In conclusion, for a large health care organisation like NHS with limited resources and whose ultimate aim is total patient care and safety, it is really tough to decide how to utilise its funds for the benefits of the population. Hence in June 2009 when WHO announced H1N1 influenza pandemic the NHS made necessary efforts to stockpile larger stocks of Tamiflu for the British population to avoid any shortage during the pandemic by spending approximately £100 million on it. However the NHS did not consider the nature of the influenza virus and the consequences if the H1N1 influenza virus develops resistance to the infection. Hence instead of spending huge amounts on Tamiflu the government should have utilised it in the development of appropriate vaccine for the swine-flu and made it available to the population at the earliest breakout of the pandemic.
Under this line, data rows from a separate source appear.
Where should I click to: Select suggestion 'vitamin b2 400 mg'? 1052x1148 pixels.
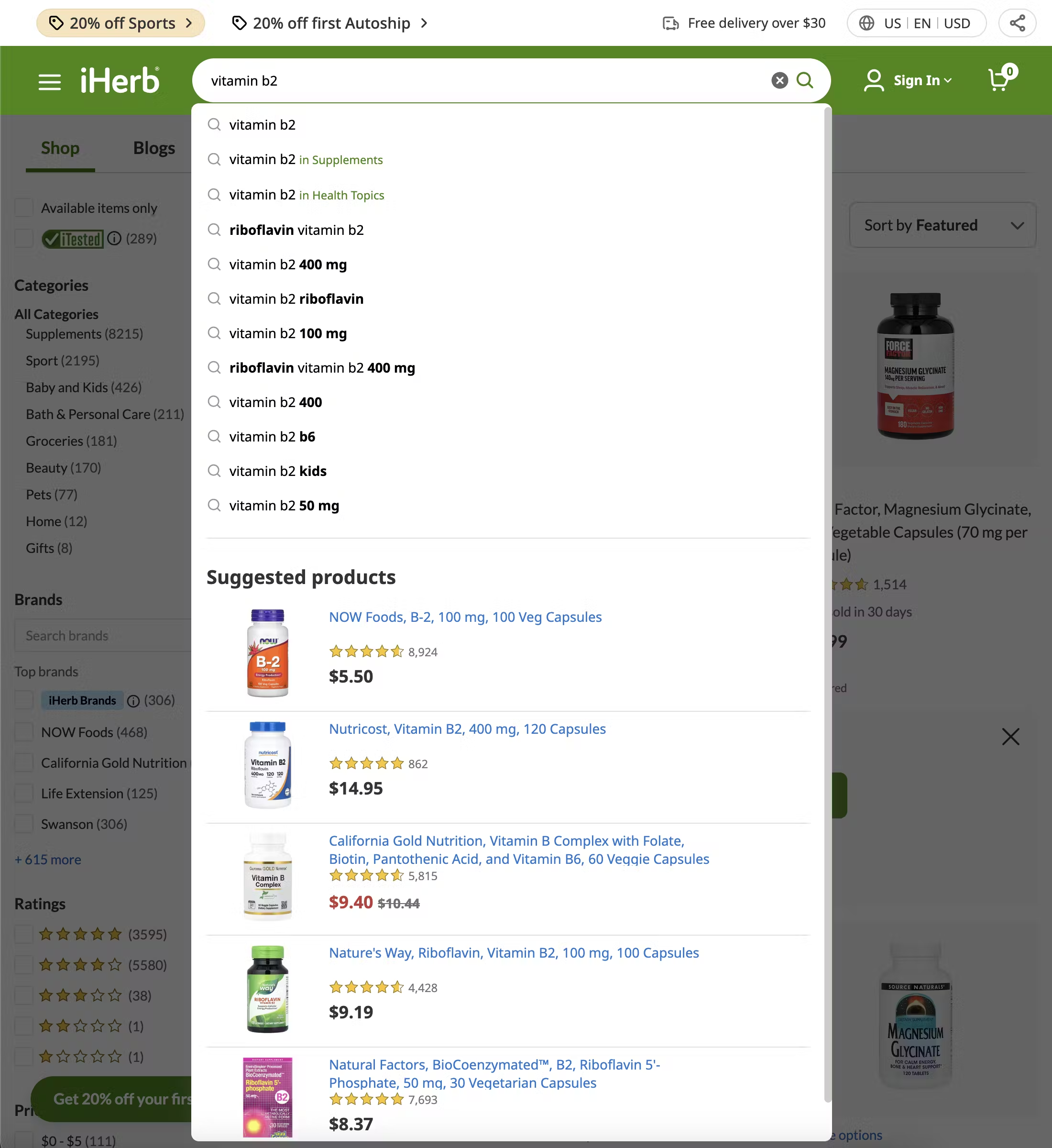pos(287,265)
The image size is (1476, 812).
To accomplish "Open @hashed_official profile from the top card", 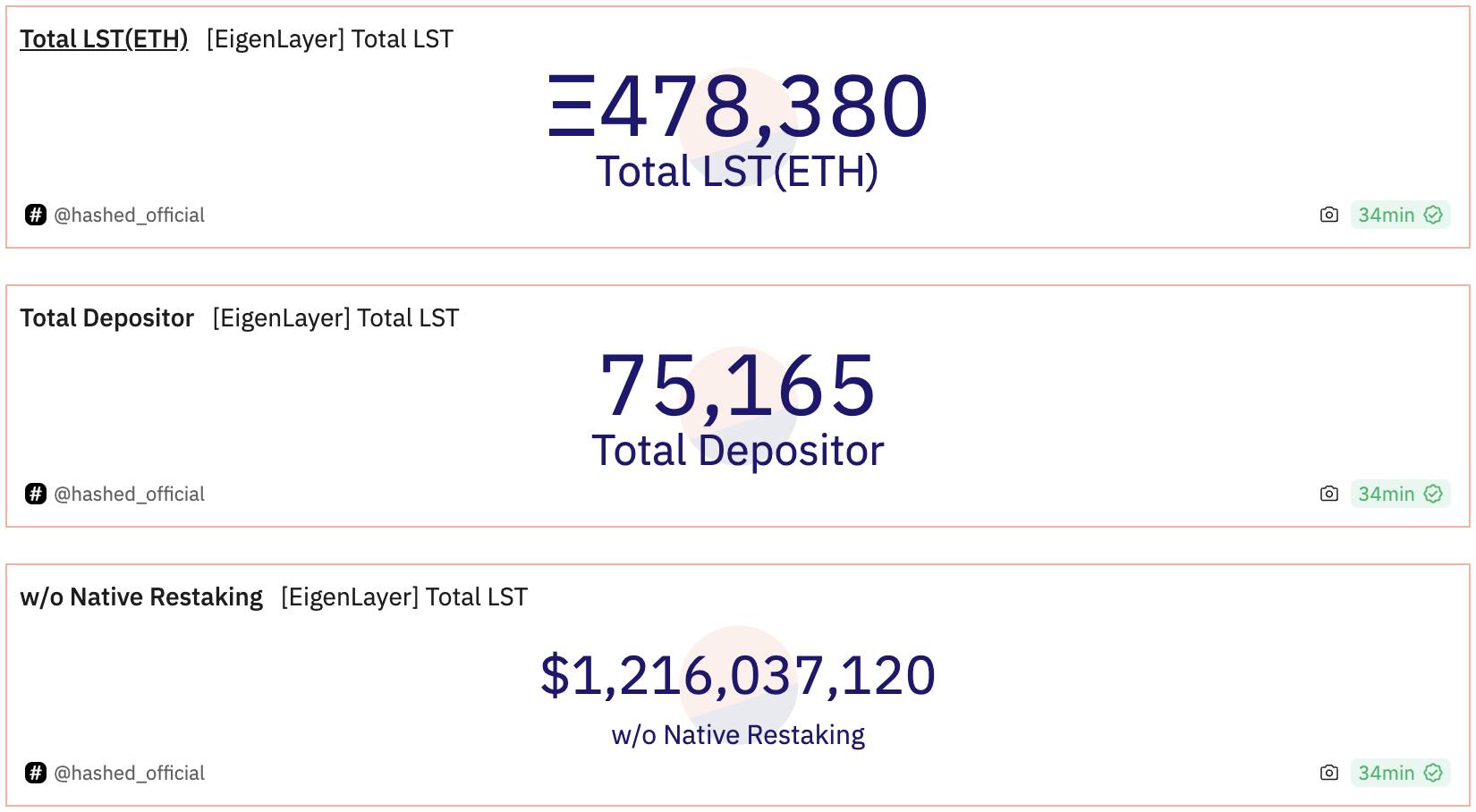I will tap(131, 215).
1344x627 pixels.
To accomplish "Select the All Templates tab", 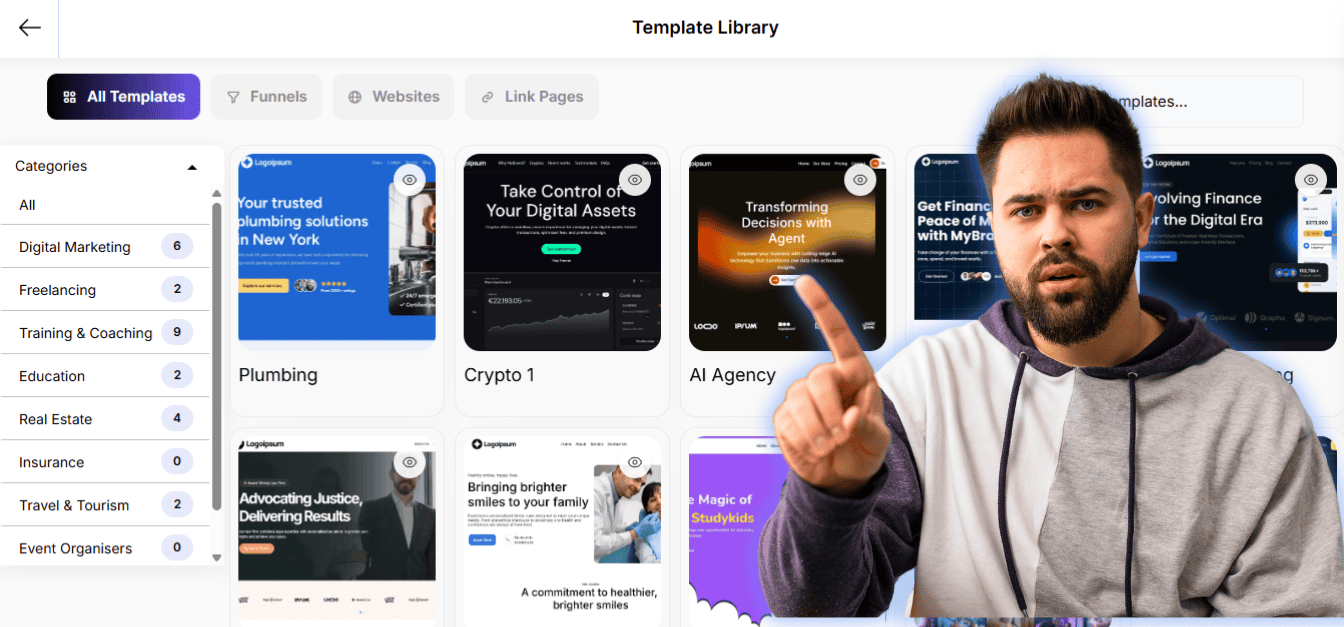I will point(123,97).
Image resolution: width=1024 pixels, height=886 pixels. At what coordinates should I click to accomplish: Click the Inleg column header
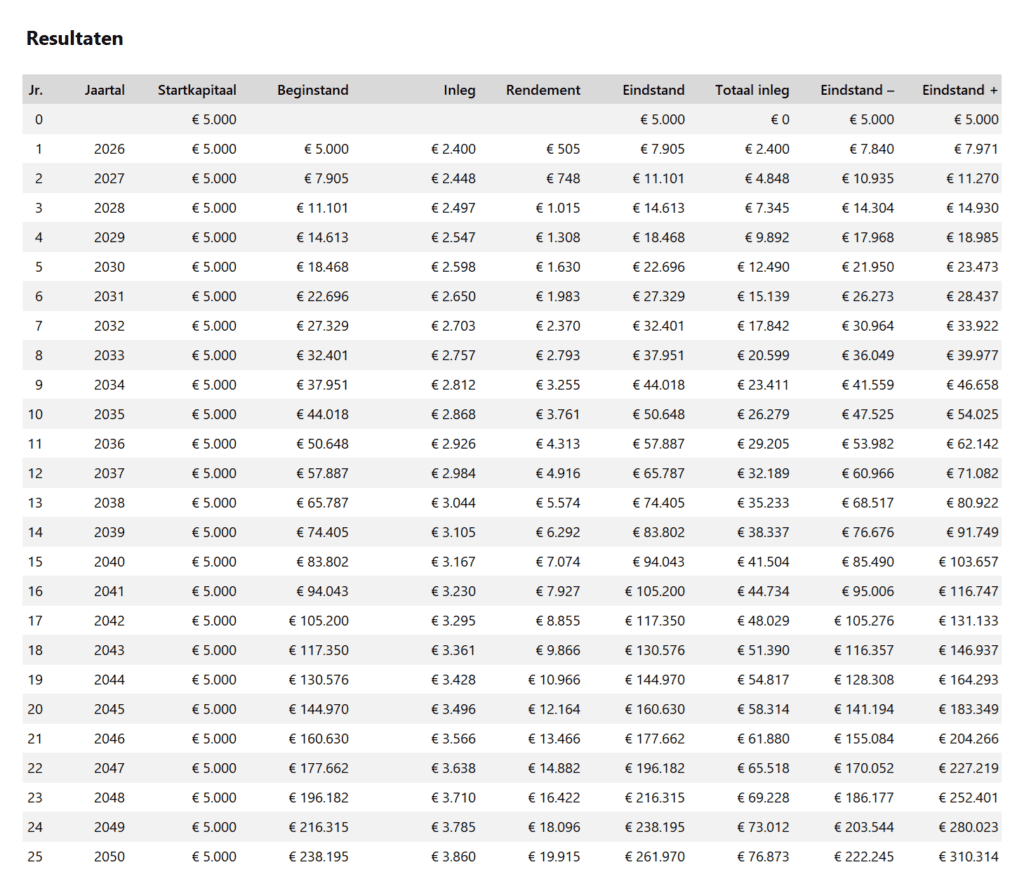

And also the government should have taken measures to provide proper information to the public on the status of the H1N1 pandemic to achieve a broad awareness about the potential risks during the pandemic and secondly protect the highly risk group of population with prophylaxis and vaccinations at the earliest. Fortunately the H1N1/2009 pandemic was not as lethal as the previous pandemics and there were only 138 confirmed deaths due to swine-flu throughout UK which are in fact much lesser number compared to even normal seasonal flu annually in UK. In contrast to that the highest rate of mortality in UK are due to cardiovascular disorders, cancers, obesity, smoking and alcohol abuse. And the main areas which need to be focussed are smoking during pregnancy and teenage, teenage contraception, sexual heath and drug abuse. Hence the money could have better spent on some of these areas. However it is always better for NHS to be prepared for the future pandemic situations and spend money on the research and develop a vaccine at the earliest onset of pandemic and protect the population beforehand because protection is always better than cure.